▶ Texto fornecido
____________

Presépio Basilica Estrela

Lisboa tem a possibilidade extraordinária de ter dois monumentais presépios da autoria de Joaquim Machado de Castro (1731-1882). Estão em duas das principais igrejas da cidade: na Sé e na Basílica da Estrela. Há um terceiro na igreja dos Mártires, dentro do mesmo estilo e atribuído à escola do escultor.

Nem sempre a grandeza caminha a par com a beleza. No entanto, estes três presépios brilham pelas duas características. Se por um lado nos apresentam o que aconteceu há dois mil e vinte e um anos, por outro retratam a vida da época: a indumentária, as cenas da vida quotidiana, como a matança do porco, o jogo da malha, as lavadeiras de roupa, a taberna… Olhando em pormenor os presépios poderíamos imaginar-nos numas ruas perdidas de Alfama ou da Madragoa. Machado de Castro soube bem encarnar o mistério histórico na história do seu tempo.

____________

▶ Dados registados

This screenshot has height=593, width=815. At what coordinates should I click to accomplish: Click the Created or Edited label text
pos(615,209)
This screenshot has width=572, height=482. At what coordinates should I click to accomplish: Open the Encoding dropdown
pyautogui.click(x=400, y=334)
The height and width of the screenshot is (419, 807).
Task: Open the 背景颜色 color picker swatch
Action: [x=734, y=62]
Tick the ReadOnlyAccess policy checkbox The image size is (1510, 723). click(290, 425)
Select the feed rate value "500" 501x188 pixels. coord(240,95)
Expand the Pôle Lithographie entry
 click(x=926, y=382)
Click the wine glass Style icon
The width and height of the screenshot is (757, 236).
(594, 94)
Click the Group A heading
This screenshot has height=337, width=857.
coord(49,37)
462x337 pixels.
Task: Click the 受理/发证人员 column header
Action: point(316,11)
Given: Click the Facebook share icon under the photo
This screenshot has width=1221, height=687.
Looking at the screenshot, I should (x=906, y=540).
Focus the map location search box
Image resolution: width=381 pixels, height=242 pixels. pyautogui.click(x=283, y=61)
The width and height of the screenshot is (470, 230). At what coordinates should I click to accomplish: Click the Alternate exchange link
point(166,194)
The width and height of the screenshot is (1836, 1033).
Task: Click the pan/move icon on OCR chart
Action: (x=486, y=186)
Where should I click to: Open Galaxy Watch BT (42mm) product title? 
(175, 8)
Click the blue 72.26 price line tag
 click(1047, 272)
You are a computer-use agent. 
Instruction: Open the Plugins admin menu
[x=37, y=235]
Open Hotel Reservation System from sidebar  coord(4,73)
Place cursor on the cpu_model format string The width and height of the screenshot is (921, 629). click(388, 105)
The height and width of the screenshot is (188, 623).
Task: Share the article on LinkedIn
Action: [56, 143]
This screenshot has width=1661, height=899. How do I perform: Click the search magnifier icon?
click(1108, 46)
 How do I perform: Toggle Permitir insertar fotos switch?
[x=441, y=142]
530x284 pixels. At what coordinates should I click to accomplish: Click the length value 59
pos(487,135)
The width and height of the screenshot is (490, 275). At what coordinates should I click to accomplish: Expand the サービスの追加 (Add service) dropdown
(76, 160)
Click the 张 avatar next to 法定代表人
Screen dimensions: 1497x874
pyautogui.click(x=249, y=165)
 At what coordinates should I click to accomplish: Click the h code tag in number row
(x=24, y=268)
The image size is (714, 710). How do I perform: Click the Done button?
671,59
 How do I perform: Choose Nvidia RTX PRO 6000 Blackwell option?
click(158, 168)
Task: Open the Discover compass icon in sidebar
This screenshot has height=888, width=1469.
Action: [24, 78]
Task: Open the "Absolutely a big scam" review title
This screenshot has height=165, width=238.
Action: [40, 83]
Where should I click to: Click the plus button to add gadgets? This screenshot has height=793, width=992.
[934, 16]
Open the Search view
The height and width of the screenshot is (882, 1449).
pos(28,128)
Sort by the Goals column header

____________

▶ Tarefas do exercício
(A) Cite o texto sobre os presépios de Lisboa desde "Presépio Basilica Estrela" até "escola do escultor.", inclusive.
(B) Segundo o texto sobre os presépios de Lisboa, em que igreja se encontra o terceiro presépio atribuído à escola de Machado de Castro?
Os dados constituem material independente do texto sobre os presépios de Lisboa.

▶ Respostas por ordem
(A)
Presépio Basilica Estrela

Lisboa tem a possibilidade extraordinária de ter dois monumentais presépios da autoria de Joaquim Machado de Castro (1731-1882). Estão em duas das principais igrejas da cidade: na Sé e na Basílica da Estrela. Há um terceiro na igreja dos Mártires, dentro do mesmo estilo e atribuído à escola do escultor.

(B) Na igreja dos Mártires.